Re: Questions on ZWNBS - for line initial holam plus alef

From: Philippe Verdy (verdy_p@wanadoo.fr)
Date: Wed Aug 06 2003 - 18:22:23 EDT

  • Next message: Philippe Verdy: "Re: Display of Isolated Nonspacing Marks (was Re: Questions on ZWNBS...)"

    On Wednesday, August 06, 2003 10:19 PM, Kenneth Whistler <kenw@sybase.com> wrote:

    > Kent Karlsson responded:
    >
    > > > > I see no particular *technical* problem with using WJ, though.
    > > > > In contrast
    > > > > to the suggestion of using CGJ (re. another problem)
    > > > anywhere else but
    > > > > at the end of a combining sequence. CGJ has combining class
    > > > 0, despite
    > > > > being invisible and not ("visually") interfering with any other
    > > > > combining
    > > > > mark. Using CGJ at a non-final position in a combining sequence
    > > > > puts in doubt the entire idea with combining classes and normal
    > > > > forms.
    > > >
    > > > Why?
    > >
    > > See above (I DID write the motivation!).
    >
    > I guess that I did not (and still do not) see the motivation for
    > your final statement.
    >
    > > Combining classes are generally
    > > assigned according to "typographic placement". Combining characters
    > > (except those that are really letters) that have the "same"
    > > placement, and "interfere typographically" are assigned the same
    > > combining class, while those that don't get different classes, and
    > > the relative order is then considered unimportant (canonically
    > > equivalent). How is then,
    > > e.g. <a, ring above, cgj, dot below> supposed to be different from
    > > <a, dot below, cgj, ring above> (supposing all involved characters
    > > are fully supported), when <a, ring above, dot below> is NOT
    > > supposed to be much different from <a, dot below, ring above>
    > > (them being canonically equivalent)? An invisible combining
    > > character does not interfere typographically with anything, it
    > > being invisible!
    >
    > The same thing can be said about any inserted invisible character,
    > combining or not.
    >
    > How is: <a, ring above, null, dot below> supposed to be different from
    > <a, dot below, null, ring above>
    >
    > How is: <a, ring above, LRM, dot below> supposed to be different from
    > <a, dot below, LRM, ring above>
    >
    > In display, they might not be distinct, unless you were doing some
    > kind of show-hidden display. Yet these sequences are not canonically
    > equivalent, and the presence of an embedded control character or an
    > embedded format control character would block canonical reordering.
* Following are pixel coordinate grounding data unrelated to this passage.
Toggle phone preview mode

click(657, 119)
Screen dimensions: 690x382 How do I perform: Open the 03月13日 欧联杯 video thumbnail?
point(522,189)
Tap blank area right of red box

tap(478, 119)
    I disagree with you, using a LRM mark in the middle of a combining
    sequence is conforming to canonicalization rules but is clearly
    ill-formed, as well as using a NULL control in the middle, which
    breaks the combining sequence.

    So in your two examples above, inserting the LRM or NULL splits
    a combining sequence and creates 3 ones, each with their own
    properties, and the last one is ill-formed as it contains a combining
    character after a control and not a base or combining character.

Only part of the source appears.